这个屋子漏顶,透风,是宁善生拜托李自贵,两人一块修好的。
床上的被子,也是宁善生自己胡乱缝合的,虽然丑,但是缝被子的一针一线,都是他自己穿自己缝的,很有成就感,里面甚至还有他被针扎时滴进去的几滴血呢!
还有瓷窑的厨房,是宁善生自己在用。
他现在会揉面了,做面食还不错。
甚至他会在陆言烧窑的时候,去蹭个火,偷偷在旁边烤点红薯,虽然偶尔会烤焦成黑炭吧,但这种滋味,居然还挺舒坦的。
渐渐的,宁善生那种,自己活着很恶心的感觉,就逐渐消退了。
人的一生,好像这样简单的活着,也挺不错的。
虽然没有锦衣玉食,但是快乐,没有烦恼。
每天都有可以烦恼的事情,每天都有新的目标要努力,没那么多空闲的时间用来思考,就不会再觉得恶心了。
这是一种和以前截然不同的感觉。
宁善生状态变好之后,他觉得,天晴了雨停了,他又行了。
因为陆言进入瓷窑没多久之后,就自己烧制瓷器,所以宁善生觉得,自己比陆言牛逼,所以他也要在短短学习二十来天之后,自己开窑,烧瓷器!

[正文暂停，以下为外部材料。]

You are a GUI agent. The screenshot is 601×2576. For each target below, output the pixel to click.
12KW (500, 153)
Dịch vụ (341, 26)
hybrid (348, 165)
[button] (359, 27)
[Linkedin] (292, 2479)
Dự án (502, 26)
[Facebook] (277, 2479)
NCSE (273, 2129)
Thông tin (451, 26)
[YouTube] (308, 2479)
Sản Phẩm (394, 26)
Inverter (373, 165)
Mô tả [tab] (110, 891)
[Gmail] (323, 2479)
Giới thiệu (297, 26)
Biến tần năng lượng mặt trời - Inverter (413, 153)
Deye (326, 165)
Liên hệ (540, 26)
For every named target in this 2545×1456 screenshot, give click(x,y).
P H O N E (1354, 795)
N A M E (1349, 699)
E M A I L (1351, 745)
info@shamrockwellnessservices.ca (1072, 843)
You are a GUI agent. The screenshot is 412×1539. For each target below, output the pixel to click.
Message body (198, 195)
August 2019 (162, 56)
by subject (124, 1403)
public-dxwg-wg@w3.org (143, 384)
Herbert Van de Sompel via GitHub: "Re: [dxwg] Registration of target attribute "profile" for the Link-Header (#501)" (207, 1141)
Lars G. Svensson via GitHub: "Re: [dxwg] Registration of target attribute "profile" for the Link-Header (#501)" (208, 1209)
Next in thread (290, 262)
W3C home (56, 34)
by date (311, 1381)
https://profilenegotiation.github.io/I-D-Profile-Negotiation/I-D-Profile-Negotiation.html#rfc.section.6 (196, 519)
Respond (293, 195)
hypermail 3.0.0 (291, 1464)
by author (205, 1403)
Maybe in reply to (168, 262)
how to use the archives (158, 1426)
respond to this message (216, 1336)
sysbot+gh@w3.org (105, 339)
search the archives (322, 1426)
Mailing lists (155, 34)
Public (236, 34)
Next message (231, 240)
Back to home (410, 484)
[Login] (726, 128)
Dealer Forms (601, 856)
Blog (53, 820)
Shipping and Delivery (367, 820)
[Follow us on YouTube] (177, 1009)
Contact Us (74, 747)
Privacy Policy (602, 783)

这才是他此行的目的啊!他要给他家老子看看,他宁善生,一点儿都不输陆言!是他该给陆言当老师才对。
心里有了目标,宁善生敢想敢干,很快就行动起来。
自己摔泥,自己拉胚,自己勾勒上色。
然后送进窑里,自己当烧炉工,开始烧。
然后……
烧出来一个不知道什么玩意儿的东西。
关键是,他还早早放出话来,说把自己第一次制作的瓷器,要送给陆言。
陆言:“……”
可去你的吧!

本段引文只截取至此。